*** Supplied material ***
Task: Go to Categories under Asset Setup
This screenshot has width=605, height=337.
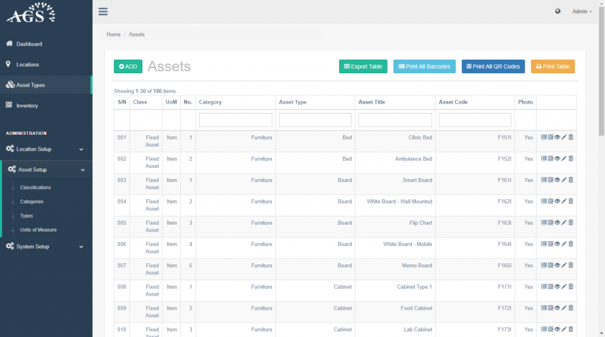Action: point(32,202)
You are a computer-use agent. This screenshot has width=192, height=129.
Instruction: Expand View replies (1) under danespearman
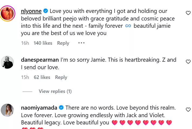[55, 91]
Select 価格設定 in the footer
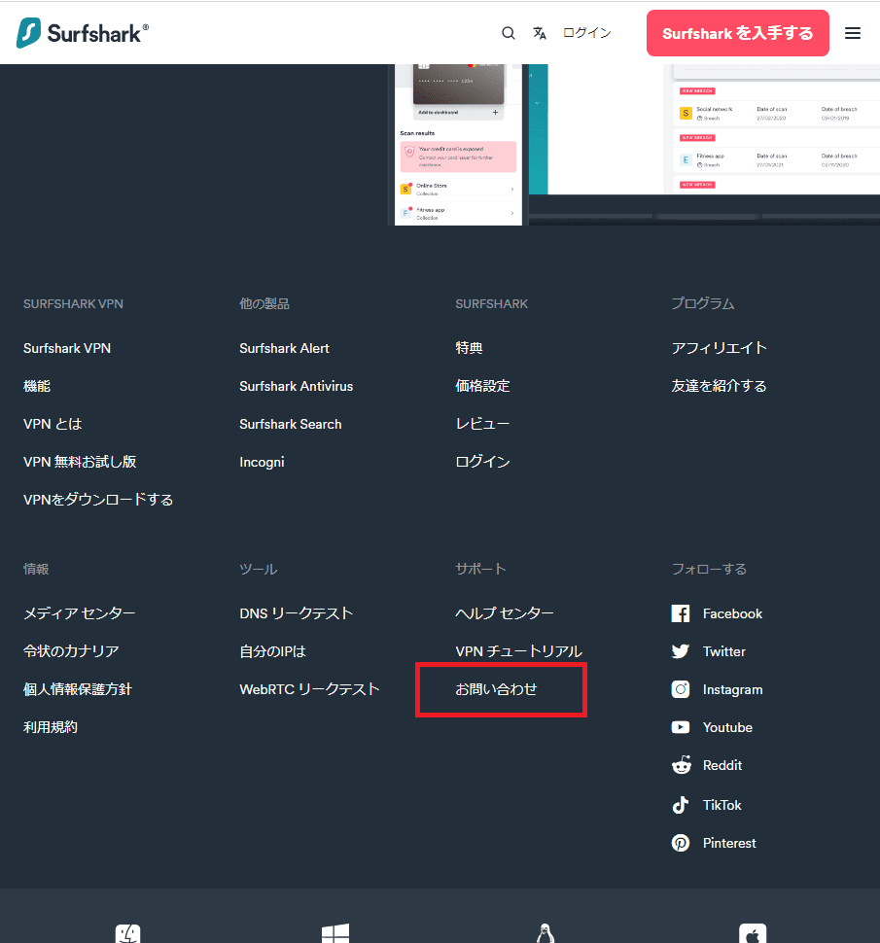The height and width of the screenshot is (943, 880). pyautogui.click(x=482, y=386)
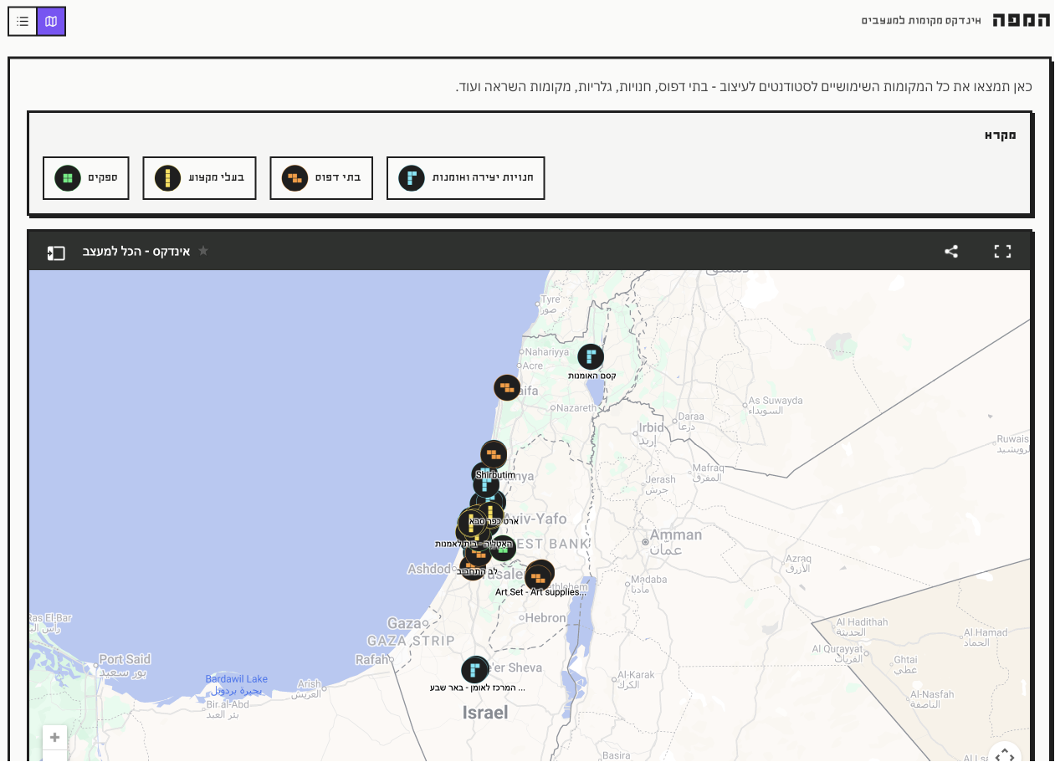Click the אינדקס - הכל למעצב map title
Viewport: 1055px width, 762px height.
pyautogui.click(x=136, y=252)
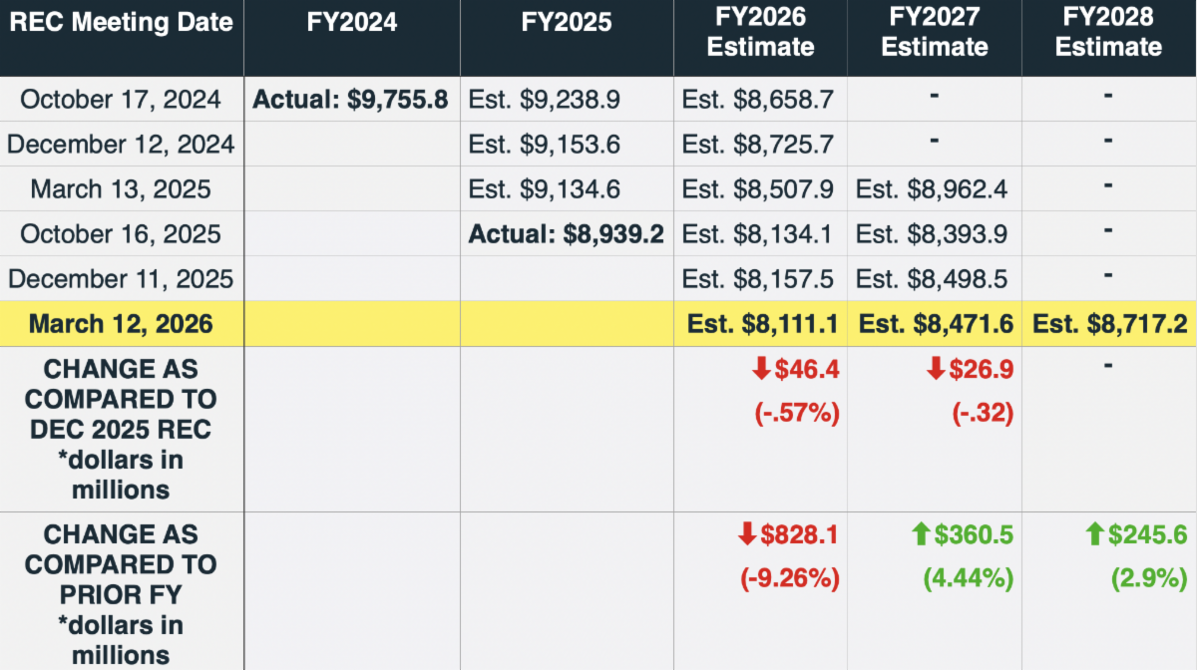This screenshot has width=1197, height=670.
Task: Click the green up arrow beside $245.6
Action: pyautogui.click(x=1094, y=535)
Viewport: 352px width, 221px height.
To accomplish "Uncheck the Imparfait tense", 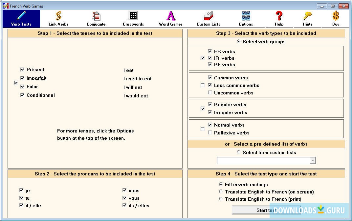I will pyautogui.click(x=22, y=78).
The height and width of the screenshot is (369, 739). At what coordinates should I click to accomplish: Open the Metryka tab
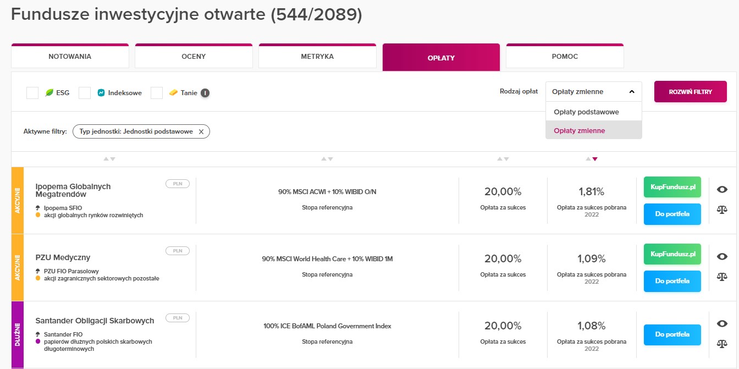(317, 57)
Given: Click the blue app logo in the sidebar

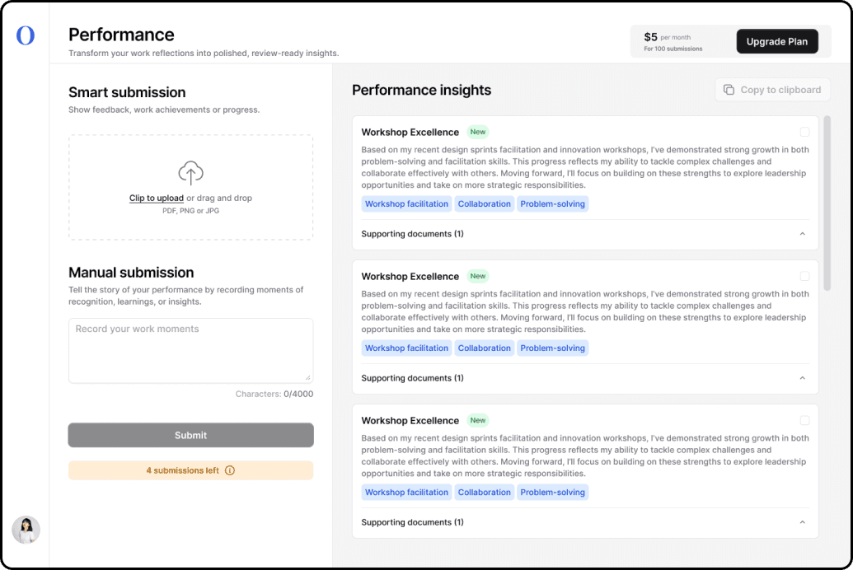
*** End of Supplied material ***
# Your objective
Give again, exactly as written, the lines from the one with "The height and width of the screenshot is (369, 739)." through the last line of the entries above, but skip the pictures.

# Task output
The height and width of the screenshot is (369, 739). At what coordinates should I click to accomplish: Open the Metryka tab
(317, 57)
Given: Click the blue app logo in the sidebar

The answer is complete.